Phosphor-assisted luminescent thermometry relies on studying, often subtle, temperature-dependent spectral properties, such as luminescence spectra, bands shifts, or luminescence lifetimes. Although this is feasible with high-resolution spectrometers or time-resolved detectors, technical implementation of such temperature mapping or wide-field imaging is complex and cumbersome. Therefore, a new approach for noncontact ratiometric temperature detection has been proposed based on comparison of emission properties of bright Cr³⁺-doped phosphors at single emission band upon two, resonant and nonresonant, optical excitation bands. The proposed method of temperature readout was examined for three different host materials: YAlO₃, Y₃Al₅O₁₂, and LiLaP₄O₁₂ nanocrystals.

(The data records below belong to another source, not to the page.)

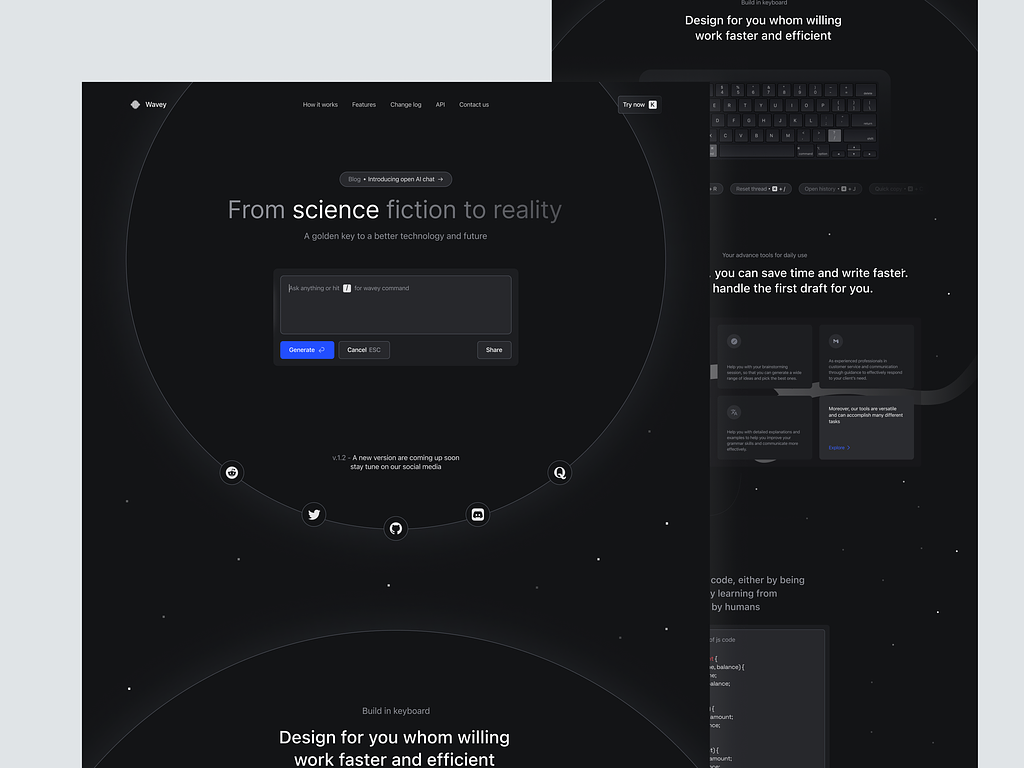This screenshot has width=1024, height=768.
Task: Visit the GitHub icon link
Action: click(396, 527)
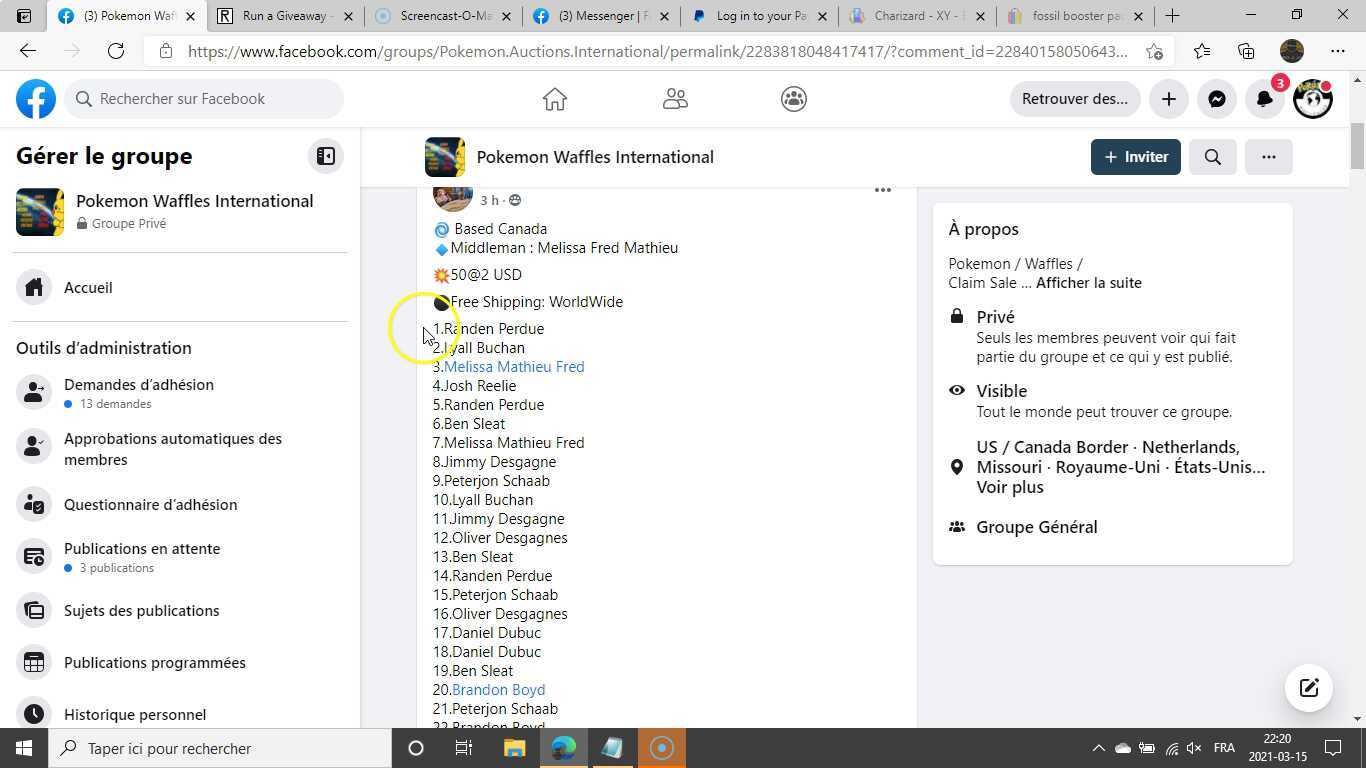The height and width of the screenshot is (768, 1366).
Task: Open File Explorer from Windows taskbar
Action: (x=514, y=748)
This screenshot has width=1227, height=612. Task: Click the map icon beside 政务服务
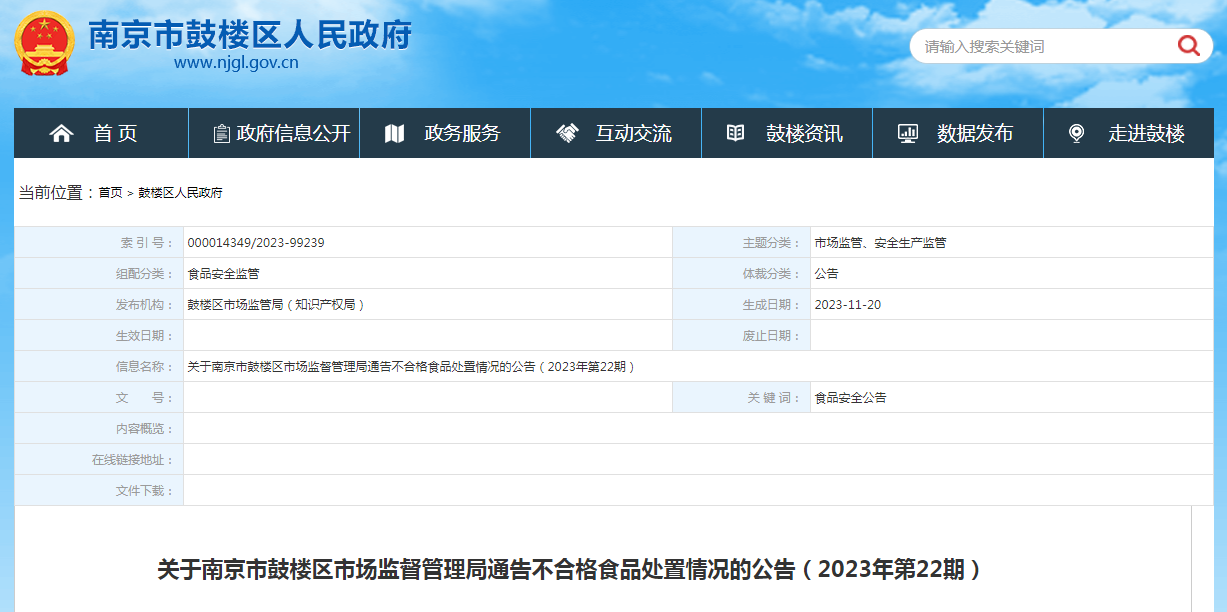[394, 133]
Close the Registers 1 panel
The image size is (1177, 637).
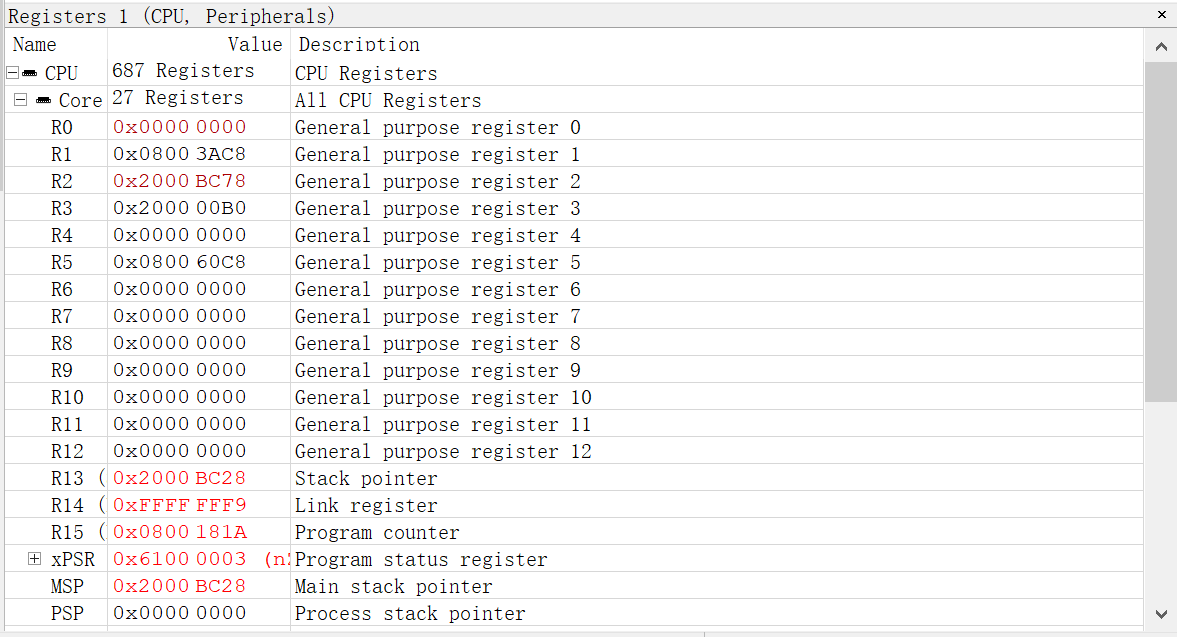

The highest relative sensitivity in physiological temperature range was found for YAlO₃ nanocrystals reaching 0.35%/K, which is related to the highest crystal field found for this phosphor. The proposed methodology and the obtained materials enabled to not only reliably measure temperature in the range of -150 to 300 °C but also significantly simplify the technical detection scheme. In consequence, lamp-photoexcited, wide-field, micron-resolution microscopy imaging became possible, which is of special interest for many remote temperature studies in technology and biomedical applications.